_Source excerpt_.
Friday, January 29, 2010

Conversation | Adam Janes Studio Visit

New Conversation | Watch Online Now!
Dennis Hollingsworth visits Adam Janes in his Chinatown studio to catch up on his recent show in Paris and discuss Adam's ongoing sculptural practice. In this interview the artists themselves operate 4 small digital cameras, while talking to each other.

Sunday, January 17, 2010

Conversation | Michael and Miwon



New Conversation | Watch online now!
Michael Minelli and Miwon Kwon


Los Angeles based artist and writer Michael Minelli, talks to Miwon Kwon, UCLA faculty lecturer on Contemporary Art History, about his current studio practice and recent show at WPA Gallery.

Tuesday, January 12, 2010

Adam Janes | Opening @ The Company


Adam Janes ALTAR ALTER MINI STORAGE
January 14 – February 21, 2010
Opening January 16, 7-9pm

For ALTAR ALTER MINI STORAGE, Adam Janes retrofits The Company’s garage into a turquoise den filled with brightly hued wax candles molded in random shapes such as gambling die, skulls, diamonds, crystal shaped mountain, the artist’s teeth (with an incisor missing), a Chinese luck coin, and the iconic California brown bear. The cartoonish objects are displayed on wooden crates to form an altar, and a hanging carcass chandelier. The organized chaos is reminiscent of a cluttered new-age shop filled with crystals, trinkets, and tarot cards, each overwhelmed via display but significant in their individual meaning. Like crystals, which can be viewed as abundant glittering gems researched by geologists or as precious conduits for spiritual healing, the candles too can become fetishized depending on the viewer’s inclination.

_Written tasks_.
• a. In the blog excerpt, in what neighborhood is Adam Janes's studio?
• b. Reproduce the blog excerpt starting with "Conversation | Michael" and going on through "at WPA Gallery.", swapping "lecturer" for "professor".
The material stands apart from the blog excerpt.

_Stored data_.
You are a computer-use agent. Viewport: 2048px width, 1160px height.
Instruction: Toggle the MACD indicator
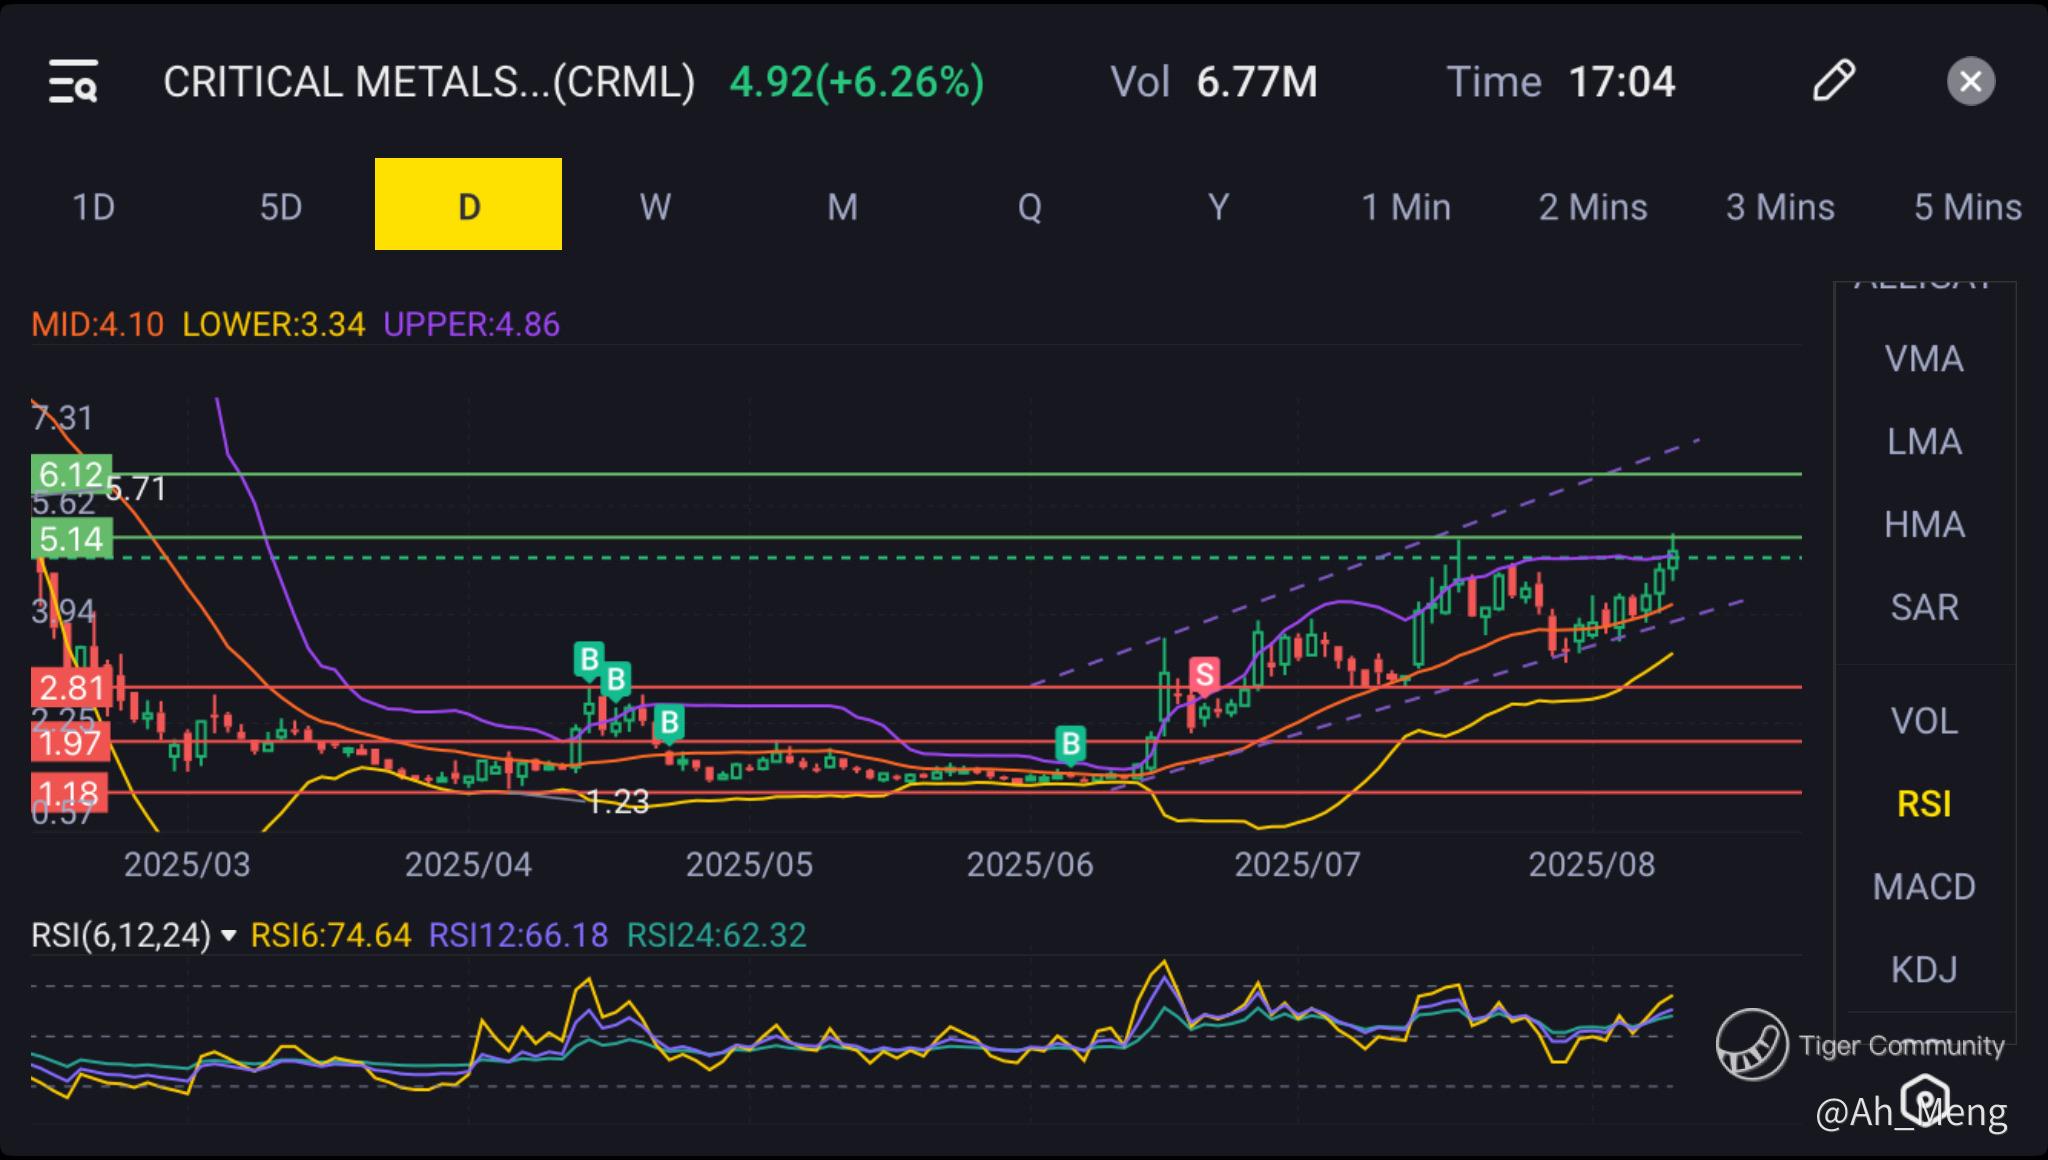click(x=1924, y=887)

_Solutions to the problems_.
• a. Chinatown.

• b.
Conversation | Michael and Miwon



New Conversation | Watch online now!
Michael Minelli and Miwon Kwon


Los Angeles based artist and writer Michael Minelli, talks to Miwon Kwon, UCLA faculty professor on Contemporary Art History, about his current studio practice and recent show at WPA Gallery.